Reducing cybersecurity risks and insider computer abuse by better securing the human factor: Improving organizational it security compliance
Abstract
One of the greatest heists in the cybersecurity context resulted in $1 bln loss for financial institutions (Kaspersky, 2015) and was result of an email-spoofing attack in which employees clicked on a link that installed malicious software affecting employees machines. This simple mechanic reveals how a simple phishing email can have disastrous consequences on organizational information systems (IS).
Ensuring compliant security behaviors from employees is a “holy grail” for all companies looking to protect organizational assets. Insider computer abuse, the volitional and non-volitional security violation, is identified as one of the greatest concerns for companies. Despite numerous initiatives to encourage organizational IT security compliance, serious security incidents have increased, often stemming from employees’ noncompliant and careless actions (e.g., falling for phishing). Despite the increasing relevance of the employee IS security policy compliance phenomenon, and in light of the digitization of the workplace (e.g. bring your own device, social media use, etc.), important research gaps remain in our understanding of how to effectively reduce employee non-compliant behavior.
While information security research has examined several different theories, methods and techniques for persuading employees to behave securely in organizations, employees still continue to violate IS security policies. In this research paper we set out the research gaps that remain in our understanding of the insider computer abuse and identified the contextual events that precede the IT security policy violation and lead to the employee non-compliant behavior.

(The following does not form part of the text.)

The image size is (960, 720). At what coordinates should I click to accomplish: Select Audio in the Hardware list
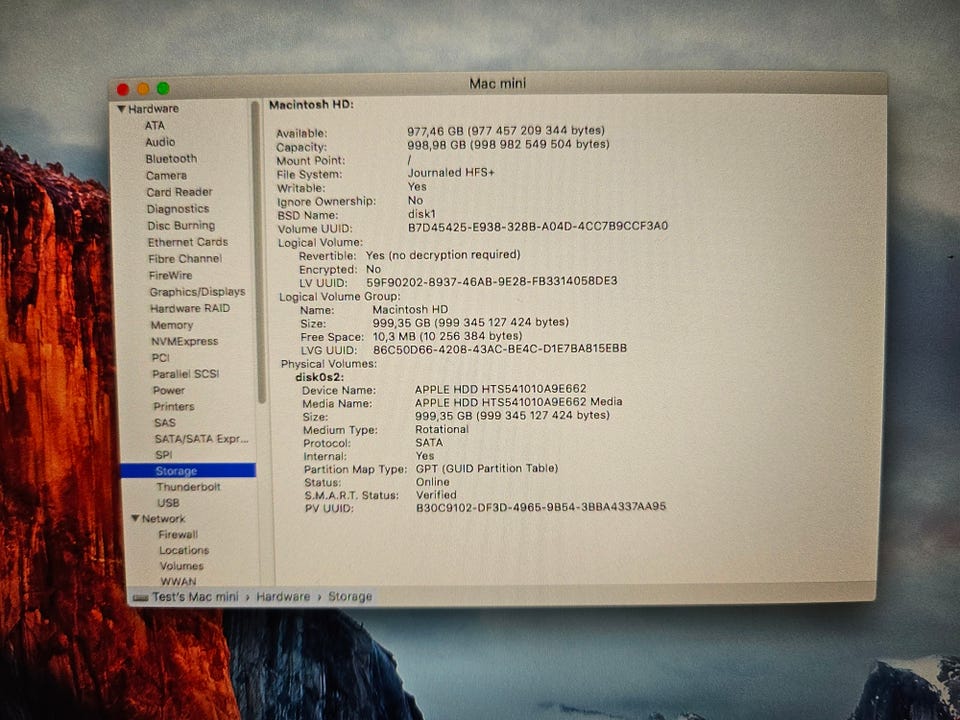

Finally, we wish to advance our understanding of this phenomenon through the systematic theory development that can be published in high-ranking international journals by developing new theoretical insights about 1) how to influence employee’s motivation to behave more securely and more in compliance with organizational IT security policies and 2) identify contextual factors (e.g., culture, color, warnings, etc.) that would empower employees to take more informed and better security decisions.
We believe that our findings can help recast extant research and practices that should lead to potentially more effective approach to encouraging employees’ security compliance.
With this theoretical and empirical work, we show how our proposal can make multiple contributions to theory, and how important implications for practitioners can be derived.